A noteworthy limitation is that path matching is limited to a single URLPattern entry and regexp is disabled, so this can mean relocating resources to accommodate a pattern that encompasses all the necessary requests.

Add standalone dictionaries to HTML

If you’ve decided to go the route of generating a standalone dictionary, you can add it to your HTML with a simple <link rel="compression-dictionary"> tag.

Browsers will download this as a low-priority resource during idle time, which minimises its overhead but don’t expect requests to hang around during page load for the dictionary to become available.

If you’ve implemented a Content-Security-Policy (CSP), you’ll need to ensure the connect-src directive (or default-src if you don’t override it) permits the location your standalone dictionary lives at. I have an open PR for MDN to note this detail.

3. Implement the compression

Where should our compression happen?

Where your compression happens determines your latency characteristics, cache hit ratios, and infrastructure costs.

The ideal answer is “at the edge, in your CDN”. Compression is stateless, so handling it as close to users as possible makes sense. Scale it with serverless functions that spin up in milliseconds. Simple, right?
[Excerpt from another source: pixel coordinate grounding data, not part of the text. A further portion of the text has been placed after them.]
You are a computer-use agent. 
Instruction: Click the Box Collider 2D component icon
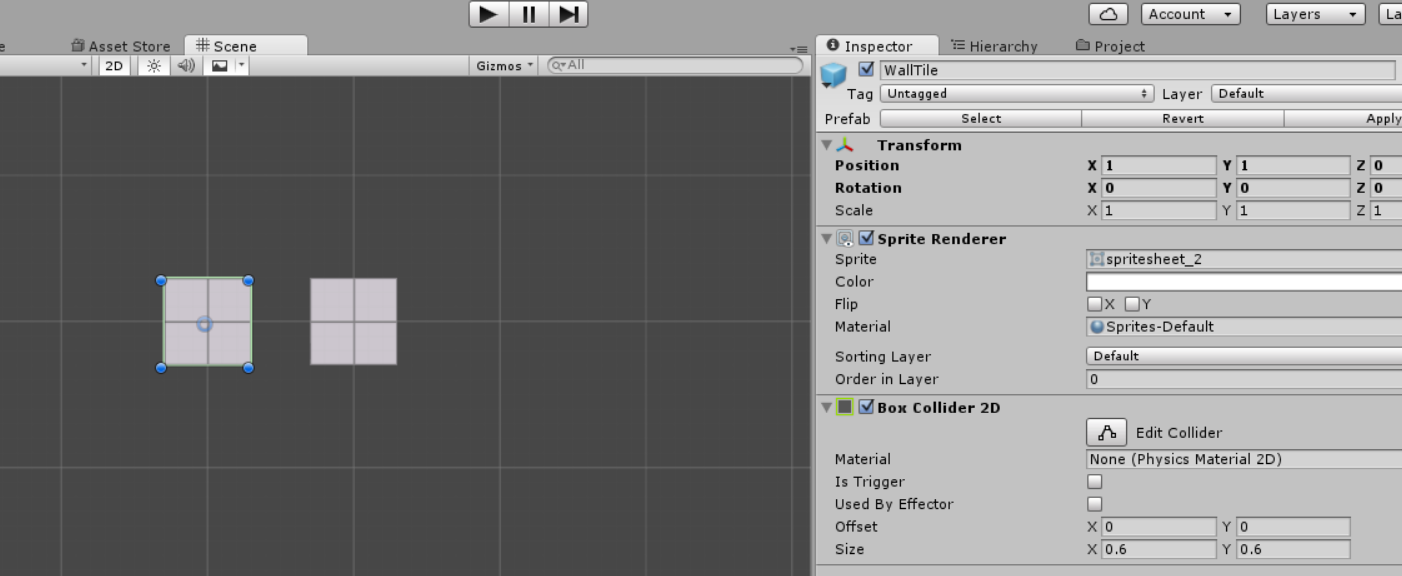846,407
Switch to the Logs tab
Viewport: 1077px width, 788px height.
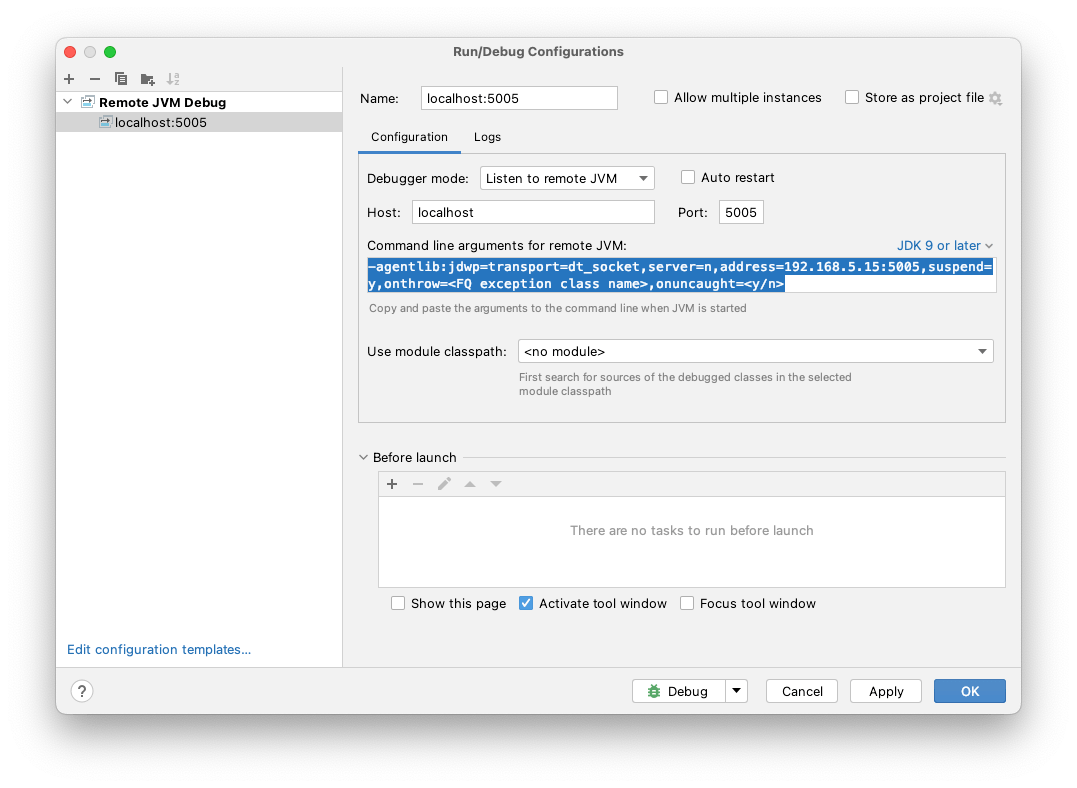click(487, 137)
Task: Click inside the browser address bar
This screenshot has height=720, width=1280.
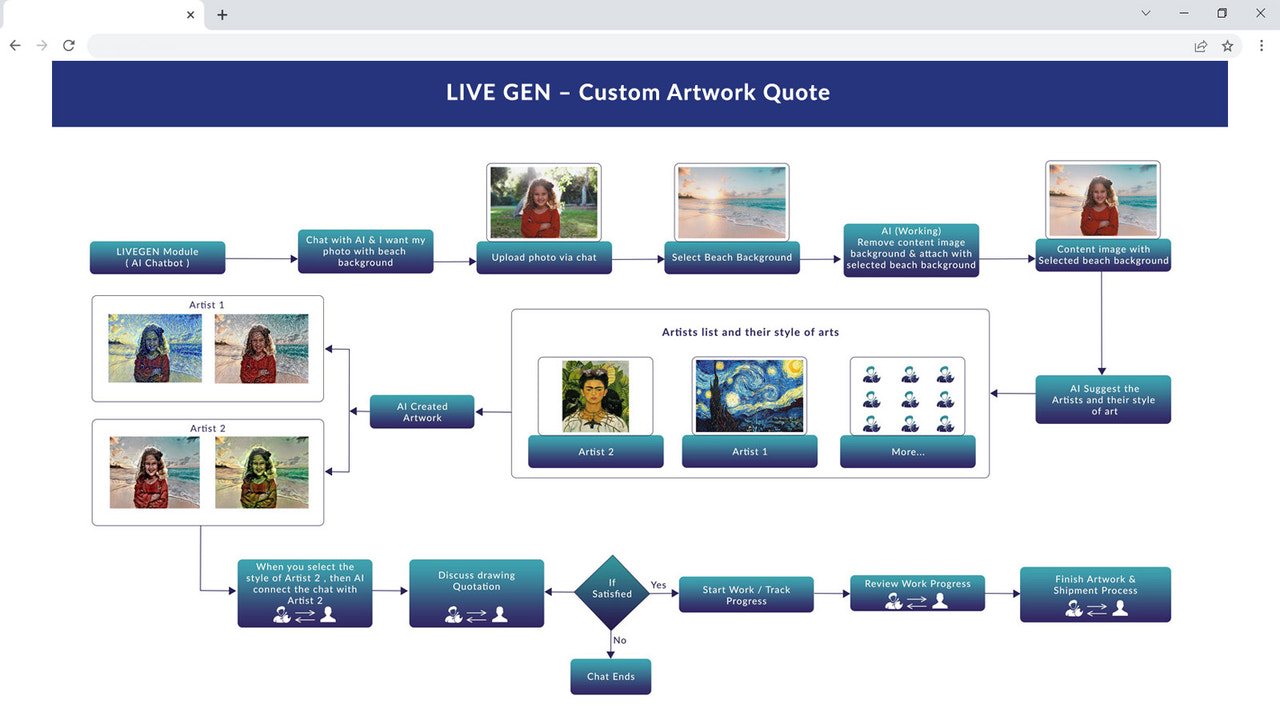Action: 600,45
Except not all platforms and CDNs were specifically designed with this use case in mind, so you’re threading a needle between several competing requirements:

Routing & conditionals: You need the function behind routing logic that only triggers for requests with appropriate headers (Accept-Encoding includes dcb/dcz, Available-Dictionary is present, etc.). Not all platforms support declarative routing based on headers.
Cache positioning: Ideally you want the function sitting behind your HTTP cache so dictionary-compressed responses get cached. But you also want access to read from that same cache to repurpose existing Brotli/GZIP responses without hitting origin. This is a tricky dependency cycle.
Caching metadata: If you’re reading existing cached responses, you generally need to preserve their original headers—especially for key-based purging strategies—and apply them to your new dictionary-compressed versions.
Dictionary access: Whatever performs compression needs fast access to your dictionaries. If you’re pulling from object storage on every cold start, you’re potentially adding hundreds of milliseconds of latency.

The trade-offs you make here depend entirely on your CDN’s capabilities, your traffic patterns, and how much latency you can tolerate during cold starts.

It may be that you have to compromise on some of these, for example re-requesting from origin rather than repurposing the Brotli/GZIP versions. Or maybe you need to perform the compression directly within your origin.

A real-world example: working around Netlify’s limitations

Let me walk you through my specific implementation to illustrate the kind of puzzle-solving you could face.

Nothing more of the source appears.